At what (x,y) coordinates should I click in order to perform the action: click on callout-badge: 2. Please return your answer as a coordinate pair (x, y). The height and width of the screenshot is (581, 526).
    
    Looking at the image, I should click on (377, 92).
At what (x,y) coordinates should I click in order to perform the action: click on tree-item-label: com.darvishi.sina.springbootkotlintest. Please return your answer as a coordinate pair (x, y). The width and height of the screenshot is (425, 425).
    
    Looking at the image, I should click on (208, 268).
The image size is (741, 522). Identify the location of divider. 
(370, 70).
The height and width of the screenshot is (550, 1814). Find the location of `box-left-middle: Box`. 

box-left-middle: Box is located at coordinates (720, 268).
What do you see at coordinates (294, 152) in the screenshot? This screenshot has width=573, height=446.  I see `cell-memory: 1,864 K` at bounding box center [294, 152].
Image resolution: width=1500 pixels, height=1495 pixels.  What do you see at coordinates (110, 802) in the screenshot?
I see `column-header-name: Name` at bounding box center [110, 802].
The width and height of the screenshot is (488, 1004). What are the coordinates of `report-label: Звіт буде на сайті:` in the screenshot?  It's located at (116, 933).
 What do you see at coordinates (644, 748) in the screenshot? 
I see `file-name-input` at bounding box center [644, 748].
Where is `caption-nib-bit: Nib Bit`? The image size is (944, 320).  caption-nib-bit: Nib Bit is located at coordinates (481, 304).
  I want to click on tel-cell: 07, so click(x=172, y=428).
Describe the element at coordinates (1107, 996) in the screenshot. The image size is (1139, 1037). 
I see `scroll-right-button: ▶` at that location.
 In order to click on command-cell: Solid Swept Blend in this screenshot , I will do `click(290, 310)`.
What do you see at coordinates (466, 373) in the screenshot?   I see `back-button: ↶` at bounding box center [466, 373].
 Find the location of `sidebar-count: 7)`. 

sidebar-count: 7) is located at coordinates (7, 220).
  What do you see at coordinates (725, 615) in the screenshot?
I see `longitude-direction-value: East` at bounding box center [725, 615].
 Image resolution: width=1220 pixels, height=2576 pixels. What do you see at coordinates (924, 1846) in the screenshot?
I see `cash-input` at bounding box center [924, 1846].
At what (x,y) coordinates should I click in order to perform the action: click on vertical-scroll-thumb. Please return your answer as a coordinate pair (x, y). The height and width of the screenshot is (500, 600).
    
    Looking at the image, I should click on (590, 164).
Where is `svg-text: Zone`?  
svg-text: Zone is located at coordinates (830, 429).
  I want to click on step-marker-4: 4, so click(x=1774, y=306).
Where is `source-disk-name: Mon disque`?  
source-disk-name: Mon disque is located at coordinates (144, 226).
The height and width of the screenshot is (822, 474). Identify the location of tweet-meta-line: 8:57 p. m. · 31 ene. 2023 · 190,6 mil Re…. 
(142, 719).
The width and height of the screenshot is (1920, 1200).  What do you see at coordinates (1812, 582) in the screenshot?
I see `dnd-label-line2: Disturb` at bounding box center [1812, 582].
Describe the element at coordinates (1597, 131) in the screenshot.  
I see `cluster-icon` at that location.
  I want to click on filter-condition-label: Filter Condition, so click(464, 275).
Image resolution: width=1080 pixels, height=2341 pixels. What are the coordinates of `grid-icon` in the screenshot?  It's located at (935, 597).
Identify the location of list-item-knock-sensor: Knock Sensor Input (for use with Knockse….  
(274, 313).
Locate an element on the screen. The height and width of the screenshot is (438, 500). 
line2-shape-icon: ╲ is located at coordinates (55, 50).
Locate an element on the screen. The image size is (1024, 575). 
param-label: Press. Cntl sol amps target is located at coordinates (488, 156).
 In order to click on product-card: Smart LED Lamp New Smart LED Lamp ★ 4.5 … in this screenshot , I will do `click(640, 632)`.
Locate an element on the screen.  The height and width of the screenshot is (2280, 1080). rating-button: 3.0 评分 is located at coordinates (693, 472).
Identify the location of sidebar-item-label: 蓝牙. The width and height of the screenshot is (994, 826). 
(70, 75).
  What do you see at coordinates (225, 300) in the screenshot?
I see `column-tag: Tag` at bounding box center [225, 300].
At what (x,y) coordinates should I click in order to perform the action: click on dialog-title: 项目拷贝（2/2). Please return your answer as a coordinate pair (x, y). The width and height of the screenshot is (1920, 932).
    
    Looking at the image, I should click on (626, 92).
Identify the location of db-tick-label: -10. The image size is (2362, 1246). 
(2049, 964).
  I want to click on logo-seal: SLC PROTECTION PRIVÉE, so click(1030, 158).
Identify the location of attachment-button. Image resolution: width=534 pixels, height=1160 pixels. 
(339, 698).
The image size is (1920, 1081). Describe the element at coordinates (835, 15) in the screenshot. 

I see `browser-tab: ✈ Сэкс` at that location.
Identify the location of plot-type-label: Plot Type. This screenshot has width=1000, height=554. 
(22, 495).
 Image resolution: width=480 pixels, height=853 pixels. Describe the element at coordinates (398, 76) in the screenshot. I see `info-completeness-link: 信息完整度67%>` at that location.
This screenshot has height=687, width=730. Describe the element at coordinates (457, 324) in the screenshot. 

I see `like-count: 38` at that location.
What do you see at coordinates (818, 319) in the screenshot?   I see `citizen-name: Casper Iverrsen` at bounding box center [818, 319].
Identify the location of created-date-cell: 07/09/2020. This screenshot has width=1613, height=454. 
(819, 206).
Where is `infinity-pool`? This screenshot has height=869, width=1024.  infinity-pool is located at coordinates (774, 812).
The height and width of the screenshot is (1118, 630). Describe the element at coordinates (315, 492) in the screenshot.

==================================================

**WHAT IS EXPECTED:** Copy out all of the data above word for word, with every line unchanged and in its original order.

**REPLY:**
At what (x,y) coordinates should I click in order to perform the action: click on callout-badge: 2. Please return your answer as a coordinate pair (x, y). The height and width of the screenshot is (581, 526).
    
    Looking at the image, I should click on (377, 92).
At what (x,y) coordinates should I click in order to perform the action: click on tree-item-label: com.darvishi.sina.springbootkotlintest. Please return your answer as a coordinate pair (x, y). The width and height of the screenshot is (425, 425).
    
    Looking at the image, I should click on (208, 268).
The image size is (741, 522). Identify the location of divider. 
(370, 70).
The height and width of the screenshot is (550, 1814). Find the location of `box-left-middle: Box`. 

box-left-middle: Box is located at coordinates (720, 268).
What do you see at coordinates (294, 152) in the screenshot? This screenshot has width=573, height=446.  I see `cell-memory: 1,864 K` at bounding box center [294, 152].
Image resolution: width=1500 pixels, height=1495 pixels.  What do you see at coordinates (110, 802) in the screenshot?
I see `column-header-name: Name` at bounding box center [110, 802].
The width and height of the screenshot is (488, 1004). What are the coordinates of `report-label: Звіт буде на сайті:` in the screenshot?  It's located at (116, 933).
 What do you see at coordinates (644, 748) in the screenshot? 
I see `file-name-input` at bounding box center [644, 748].
Where is `caption-nib-bit: Nib Bit`? The image size is (944, 320).  caption-nib-bit: Nib Bit is located at coordinates (481, 304).
  I want to click on tel-cell: 07, so click(x=172, y=428).
Describe the element at coordinates (1107, 996) in the screenshot. The image size is (1139, 1037). 
I see `scroll-right-button: ▶` at that location.
 In order to click on command-cell: Solid Swept Blend in this screenshot , I will do `click(290, 310)`.
What do you see at coordinates (466, 373) in the screenshot?   I see `back-button: ↶` at bounding box center [466, 373].
 Find the location of `sidebar-count: 7)`. 

sidebar-count: 7) is located at coordinates (7, 220).
  What do you see at coordinates (725, 615) in the screenshot?
I see `longitude-direction-value: East` at bounding box center [725, 615].
 Image resolution: width=1220 pixels, height=2576 pixels. What do you see at coordinates (924, 1846) in the screenshot?
I see `cash-input` at bounding box center [924, 1846].
At what (x,y) coordinates should I click in order to perform the action: click on vertical-scroll-thumb. Please return your answer as a coordinate pair (x, y). The height and width of the screenshot is (500, 600).
    
    Looking at the image, I should click on (590, 164).
Where is `svg-text: Zone`?  
svg-text: Zone is located at coordinates (830, 429).
  I want to click on step-marker-4: 4, so click(x=1774, y=306).
Where is `source-disk-name: Mon disque`?  
source-disk-name: Mon disque is located at coordinates (144, 226).
The height and width of the screenshot is (822, 474). Identify the location of tweet-meta-line: 8:57 p. m. · 31 ene. 2023 · 190,6 mil Re…. 
(142, 719).
The width and height of the screenshot is (1920, 1200).  What do you see at coordinates (1812, 582) in the screenshot?
I see `dnd-label-line2: Disturb` at bounding box center [1812, 582].
Describe the element at coordinates (1597, 131) in the screenshot.  
I see `cluster-icon` at that location.
  I want to click on filter-condition-label: Filter Condition, so click(464, 275).
Image resolution: width=1080 pixels, height=2341 pixels. What are the coordinates of `grid-icon` in the screenshot?  It's located at (935, 597).
Identify the location of list-item-knock-sensor: Knock Sensor Input (for use with Knockse….  
(274, 313).
Locate an element on the screen. The height and width of the screenshot is (438, 500). 
line2-shape-icon: ╲ is located at coordinates (55, 50).
Locate an element on the screen. The image size is (1024, 575). 
param-label: Press. Cntl sol amps target is located at coordinates (488, 156).
 In order to click on product-card: Smart LED Lamp New Smart LED Lamp ★ 4.5 … in this screenshot , I will do `click(640, 632)`.
Locate an element on the screen.  The height and width of the screenshot is (2280, 1080). rating-button: 3.0 评分 is located at coordinates (693, 472).
Identify the location of sidebar-item-label: 蓝牙. The width and height of the screenshot is (994, 826). 
(70, 75).
  What do you see at coordinates (225, 300) in the screenshot?
I see `column-tag: Tag` at bounding box center [225, 300].
At what (x,y) coordinates should I click in order to perform the action: click on dialog-title: 项目拷贝（2/2). Please return your answer as a coordinate pair (x, y). The width and height of the screenshot is (1920, 932).
    
    Looking at the image, I should click on (626, 92).
Identify the location of db-tick-label: -10. The image size is (2362, 1246). 
(2049, 964).
  I want to click on logo-seal: SLC PROTECTION PRIVÉE, so click(1030, 158).
Identify the location of attachment-button. Image resolution: width=534 pixels, height=1160 pixels. 
(339, 698).
The image size is (1920, 1081). Describe the element at coordinates (835, 15) in the screenshot. 

I see `browser-tab: ✈ Сэкс` at that location.
Identify the location of plot-type-label: Plot Type. This screenshot has width=1000, height=554. 
(22, 495).
 Image resolution: width=480 pixels, height=853 pixels. Describe the element at coordinates (398, 76) in the screenshot. I see `info-completeness-link: 信息完整度67%>` at that location.
This screenshot has height=687, width=730. Describe the element at coordinates (457, 324) in the screenshot. 

I see `like-count: 38` at that location.
What do you see at coordinates (818, 319) in the screenshot?   I see `citizen-name: Casper Iverrsen` at bounding box center [818, 319].
Identify the location of created-date-cell: 07/09/2020. This screenshot has width=1613, height=454. 
(819, 206).
Where is `infinity-pool`? This screenshot has height=869, width=1024.  infinity-pool is located at coordinates (774, 812).
The height and width of the screenshot is (1118, 630). Describe the element at coordinates (315, 492) in the screenshot.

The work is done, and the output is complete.